More specifically, a result of listening to too much Fiona Apple.
Strange Birds
I saw a raven by my window at dawn; surely into my heart she’d be ushering hope
But she just laughed — “that’s a dove” — and dived into her downward slope
That night I thought I saw her flying, winding wisdom round the moon
But it was just a paper bag that seemed to mimic her distant croon
When we met again I asked if she followed philosophies or signs
She shook her head and said to me: “The crane fly’s presence is profound as mine.”
Then I asked her what she made of the hatter and the writing desk —
“A riddle so trivial,” she replied, “wouldn’t deem my mind a place to nest.”

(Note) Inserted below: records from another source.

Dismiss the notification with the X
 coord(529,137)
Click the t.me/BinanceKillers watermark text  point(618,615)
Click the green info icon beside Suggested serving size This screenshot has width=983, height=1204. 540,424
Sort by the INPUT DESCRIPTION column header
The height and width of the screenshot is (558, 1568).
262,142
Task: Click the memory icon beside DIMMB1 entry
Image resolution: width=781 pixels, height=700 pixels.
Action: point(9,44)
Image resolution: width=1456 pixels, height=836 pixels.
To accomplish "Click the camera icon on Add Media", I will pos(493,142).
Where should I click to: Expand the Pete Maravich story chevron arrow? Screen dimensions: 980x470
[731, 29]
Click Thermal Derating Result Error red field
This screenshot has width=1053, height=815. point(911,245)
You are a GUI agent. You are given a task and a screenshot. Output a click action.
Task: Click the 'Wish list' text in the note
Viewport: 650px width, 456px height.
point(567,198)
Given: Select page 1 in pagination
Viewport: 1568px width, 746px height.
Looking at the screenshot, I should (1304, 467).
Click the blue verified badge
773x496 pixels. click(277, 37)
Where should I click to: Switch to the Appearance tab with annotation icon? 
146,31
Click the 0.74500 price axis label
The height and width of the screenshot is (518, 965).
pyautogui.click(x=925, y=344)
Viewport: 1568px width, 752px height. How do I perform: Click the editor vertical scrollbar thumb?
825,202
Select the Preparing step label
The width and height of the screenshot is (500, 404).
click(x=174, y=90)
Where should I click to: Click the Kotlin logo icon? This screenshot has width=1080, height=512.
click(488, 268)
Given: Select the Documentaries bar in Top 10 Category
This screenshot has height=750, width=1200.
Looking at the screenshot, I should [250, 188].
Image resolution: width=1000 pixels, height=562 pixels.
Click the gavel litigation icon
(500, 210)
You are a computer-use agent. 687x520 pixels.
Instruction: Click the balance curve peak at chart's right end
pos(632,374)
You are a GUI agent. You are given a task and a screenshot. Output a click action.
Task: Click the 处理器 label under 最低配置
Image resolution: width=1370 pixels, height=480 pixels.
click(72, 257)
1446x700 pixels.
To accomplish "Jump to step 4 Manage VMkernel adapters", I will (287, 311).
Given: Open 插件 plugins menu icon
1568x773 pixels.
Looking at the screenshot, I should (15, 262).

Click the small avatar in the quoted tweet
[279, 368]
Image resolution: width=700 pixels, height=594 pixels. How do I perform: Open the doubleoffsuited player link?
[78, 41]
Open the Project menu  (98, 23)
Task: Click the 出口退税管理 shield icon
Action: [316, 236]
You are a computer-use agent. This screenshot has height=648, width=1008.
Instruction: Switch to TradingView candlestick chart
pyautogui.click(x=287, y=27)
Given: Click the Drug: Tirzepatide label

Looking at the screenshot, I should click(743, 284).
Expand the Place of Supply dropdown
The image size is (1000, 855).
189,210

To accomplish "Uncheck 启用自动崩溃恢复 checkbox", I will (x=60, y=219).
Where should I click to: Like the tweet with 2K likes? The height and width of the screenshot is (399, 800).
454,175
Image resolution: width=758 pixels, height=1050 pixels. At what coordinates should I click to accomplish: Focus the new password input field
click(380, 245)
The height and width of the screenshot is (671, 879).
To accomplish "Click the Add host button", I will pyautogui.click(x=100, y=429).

So I’ve had time to think about it, watching spring unthread the winter’s woes
The raven saw it happen too: a shining sun to melt the snow
While she took life by the horns and the reigns I went to make a callous
To her a cloud would always be a cloud–to me it’d be a gleaming palace
Apple-Picking
I dreamt that a prude old snaggle-toothed dame
With a mouth as sour as the angle she acclaimed
Drew a bundle of apples from the sleeve of her coat
And asked me what I made of them
I hoped they reflected love, wisdom and growth
To which she replied, not even close
Sin would be seemly, for all apples do
Is fall off their branches and sever their stems
They roll then they rot and then they ferment
They’re parts of a cycle, not emblems or convents
She sickled the skin that had already gone bad
And my tears dropped like the fruit from its core
She made a fleeting joke out of my unease
Life is just a basket of these
So I ran away from that restraining red
I didn’t want to pick apples any more
Direction
I saw an empress—
When it rained she fluoresced
Because they didn’t want her shining in the spotlight sun
They were perturbed by her hair
The way it grew: an affair
Because theirs wasn’t coiled or coarse or skillfully spun
Her voice was resounding
They flinched at echoes rebounding
So she spoke with the pith of a wailing choir
Like an ode to shrouded gold
The shrewd bees swarmed her honey soul
Where are we going if not following her?
Autumn
This is where I want to reside
Where the fruit doesn’t bruise on autumn’s hillside
The white heat of august drains to a sable wine
And the blackbird’s coming up from the southside
The scarecrows here are just handfuls of hay
And the season will endure for months after today
Just the pumpkins are out on popular display
And the blackbird watches only tree branches sway
The leaves don’t fall if the wind doesn’t sing
The only sound provoking is the park’s creaky swing
He accepts this heaven land with a thrash of his wing
Good thing this blackbird is not a blackbird avenging
New Year
The new year with a smile and a cunning lingo
Promised her solitude and awakening soon
She took this word gladly like a baby to her chest —
— and self-rule and growth and an auspicious June
But June was adverse and October was worse
And May spoon-fed her pride and dressed her in aggression
Each quiet mouth was corrupt and silence looked like malaise
And she confused real virtue with selfish projections
Yet as she was enlightened she thought this was upstanding
Though obscurities fell from her castle in the air
They should listen to me! she shouted as she drew the door shut
And her wisdom faded to futile fragments in there
And when December came she didn’t recognize her reflection
Hatred had hardened her skin but she looked strained, not mature
She looked down from her window and realized this was all wrong
But the wronged would now take no realization from her
Cypress Trees
Whether brutally like maggots on the fronts of the pigs
Or beautifully like the sweetness of a newly ripe fig
Cypress trees hang over nearly everything
And the end is not always opposite spring
And the world to the placid seems an awful lot smaller
Yesterday she noticed the first ringing in her ears
And found conversation more difficult to revere
She’d tear up her writing at a single misprint–
And her hair now mimicked a spiderweb’s glint–
That she could have cleared when she was taller–
She gets the ladder
Rainbow Wings
In the wheat grass: a caterpillar and a mantis steadfast
Sat silently, compliantly till winter’s long nights finally passed
And when the sun came one remained complacent on the blade
And the other ventured off to find a secluded limb to claim
The caterpillar returned blithely in the second month of spring
Only this time she flew in on a pair of rainbow wings
Mantis looked at her through tired eyes and said indifferently, “You’ve changed.”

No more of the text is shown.